Neste contexto, esta análise busca responder a seguinte questão: como o setor produtivo pode, de fato se envolver na busca de uma maior eficiência e de uma perda menor?

Na prática, não é preciso esperar que haja programas nacionais, regionais ou setoriais para se envolver com a temática. Cada agente, individualmente, deve obter ganhos expressivos simplesmente começando a olhar com mais cuidado para o assunto, procurando identificar as etapas e as atividades, dentro de seu escopo de atuação, causadoras de perdas (Figura 1). Uma vez identificadas, o segundo passo é quantificar as perdas, de modo que seja possível ter um diagnóstico mais preciso para definir metas e estratégias de mitigação. Nesta etapa, a introdução de inovações no modo de fazer em relação ao status quo são muito importantes e podem trazer resultados surpreendentes. Definidas as metas e estratégias para redução das perdas de alimentos, deve-se então divulgá-las à toda a equipe que será envolvida no processo (se necessário, através do oferecimento de treinamentos). Apesar de parecer simples, manter o pessoal engajado pode exigir tempo e persistência. Uma vez iniciadas as ações, o monitoramento deve ser constante, buscando coletar indicadores que auxiliem na avaliação dos resultados alcançados. Se as perdas foram reduzidas, a estratégia adotada foi bem-sucedida e, portanto, pode ser mantida, reavaliando-se, eventualmente as metas estabelecidas. Caso contrário, nova estratégia deve ser adotada, abrangendo um novo conjunto de ações a serem empregadas.

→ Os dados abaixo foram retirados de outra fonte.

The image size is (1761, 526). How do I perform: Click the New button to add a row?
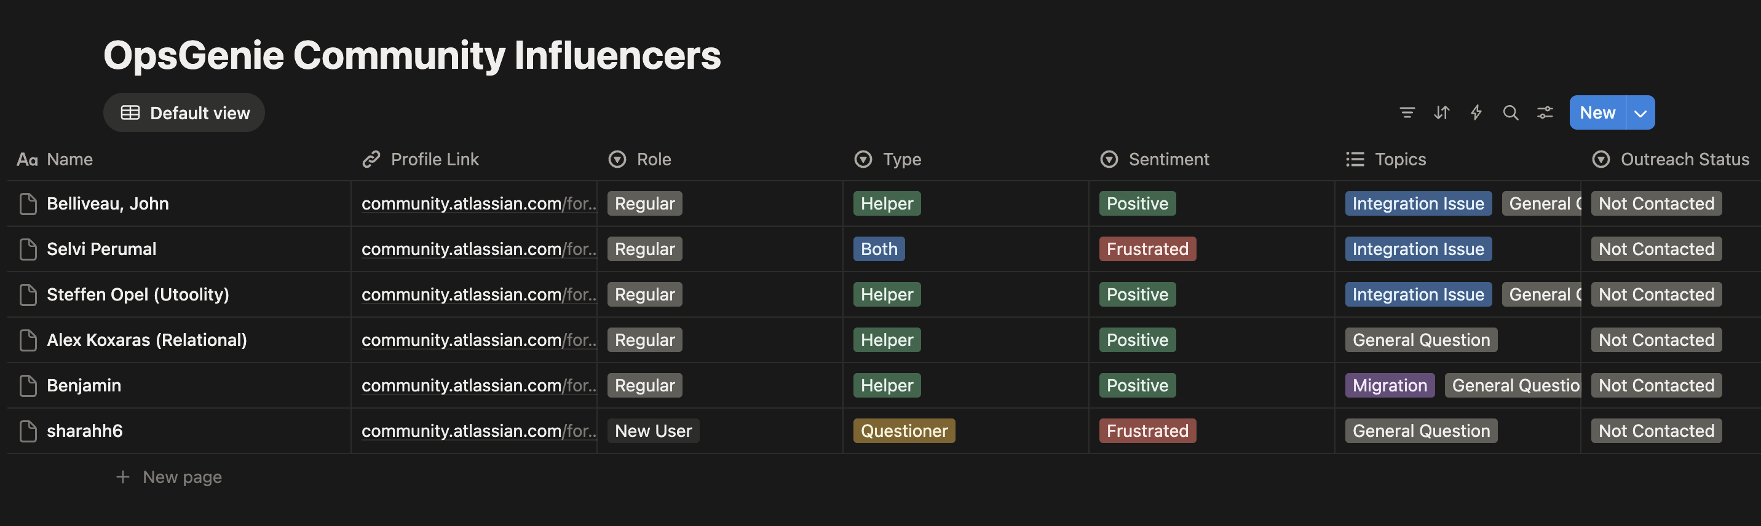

Figura 1 – Etapas do processo de redução das perdas de alimentos  Fonte: Elaborado pela autora.
Figura 1 – Etapas do processo de redução das perdas de alimentos Fonte: Elaborado pela autora.

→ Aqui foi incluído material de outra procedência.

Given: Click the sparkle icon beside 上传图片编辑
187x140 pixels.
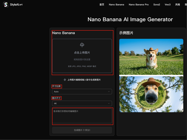Looking at the screenshot, I should pos(65,80).
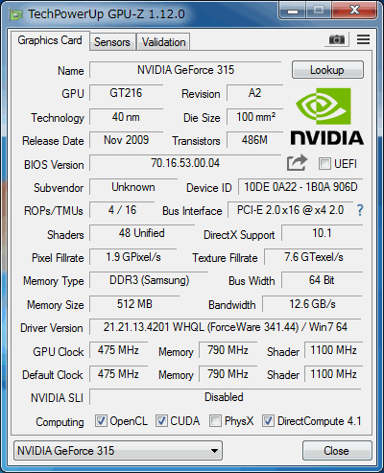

A seguir, são sugeridas algumas estratégias para redução de perdas em alguns estágios da cadeia de suprimentos de hortaliças.

Considerações Finais

Apesar de um problema global, a efetividade dos resultados da busca da redução das perdas de alimentos depende, em última análise, de ações locais. Cada realidade é única e requer diferentes soluções para o problema. Soluções que não necessariamente estão ligadas a incrementos de custos devido a uma aquisição de novo equipamento ou tecnologia. Pelo contrário, grande parte das vezes, são soluções bastante simples, que surgem com criatividade e vontade de mudar. Independentemente do caminho, das estratégias e das ações que sejam definidas em cada caso, o importante é que o resultado, se positivo, gerará maior eficiência econômica diretamente para os agentes envolvidos (na forma de maior receita) e indiretamente para a sociedade (na forma de maior disponibilidade e menores preços dos alimentos). Além disso, também será mais eficiente para o ambiente, pois os recursos naturais estão sendo efetivamente utilizados na produção de alimentos que chegam à mesa do consumidor. E, por falar no consumidor, este é um outro agente extremamente importante na busca pela conscientização e engajamento no problema, dadas as proporções que o desperdício de alimentos tem ganhado, em especial nos países de maior renda.